When I first entered the world of systematic trading, I quickly realized that I needed an effective automated way to determine the size of my trades. Many professionals stressed the importance of risk management and position sizing, but I had no idea how to approach it. I heard a lot about the Kelly criterion, but I had the feeling that most people who talked about it did not fully understand it. Upon further research, I discovered that the original Kelly criterion was not designed for trading and, in its simple form, could not be applied in a meaningful way.

The Kelly criterion is essentially a formula for sizing bets in a game with two known outcomes and probabilities of occurrence, played a certain number of times.
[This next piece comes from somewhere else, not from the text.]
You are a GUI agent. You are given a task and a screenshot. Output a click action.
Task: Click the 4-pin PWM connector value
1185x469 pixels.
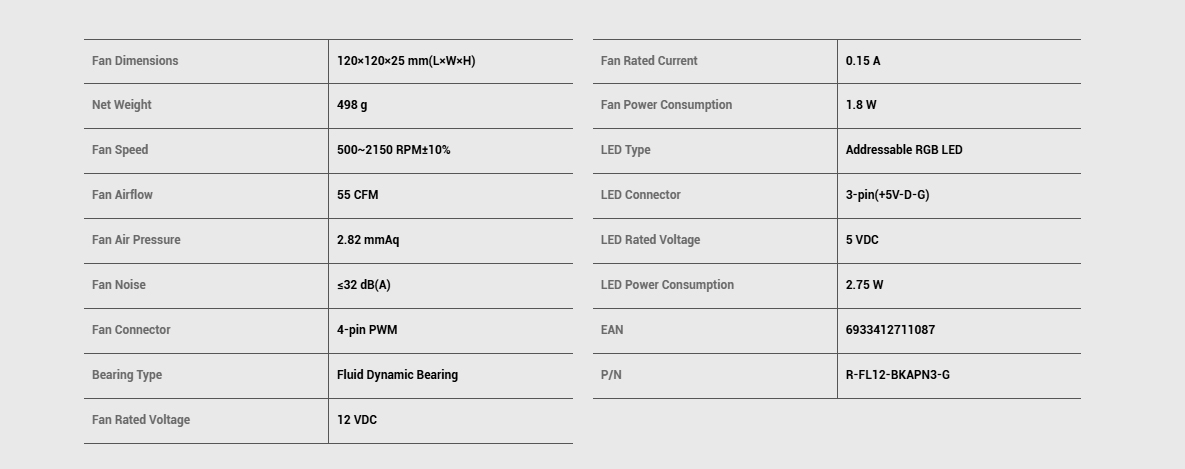click(367, 330)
This means that you either win a certain percentage of your bet with a certain probability, or you lose a certain percentage of your bet with the opposite probability.

To illustrate this, let’s look at an example from Wikipedia. Imagine that an unfair coin is tossed with a probability of 60% for heads. If the coin lands on heads, you double your bet, but if it lands on tails, you lose your entire bet. Since this game is played multiple times, it’s crucial to determine the optimal size of your bet. According to Kelly’s criterion, betting 20% of your total capital is the best strategy for maximizing your returns. We’ll take a closer look at how this calculation works in just a moment.

However, the original Kelly criterion cannot be applied directly to the market. To make it more applicable to trades and markets, we need to generalize it further. For instance, we need to consider multiple outcomes rather than just two, and assume that we have knowledge of the distribution of our future outcomes. This would be more practical since trades and markets typically involve multiple possible outcomes, not just two. While it’s true that trades are not typically placed sequentially, but rather in parallel, we’ll set that issue aside for now and focus on developing a more practical version of the Kelly criterion for trades and markets.

Lets derive that thing …

Many traders use the Compound Annual Growth Rate (CAGR) or the Geometric Mean of their trades to evaluate their investment performance. Building on this perspective, we can derive a more general Kelly criterion by maximizing these measures. Let us assume that our portfolio value after the i-th trade is denoted by V_i, where V_0 represents the initial value and V_n represents the final value after n trades. Furthermore, we define r_i as the return of the i-th trade. To determine the fraction of our portfolio value we want to invest, which is our position size, we introduce the variable f.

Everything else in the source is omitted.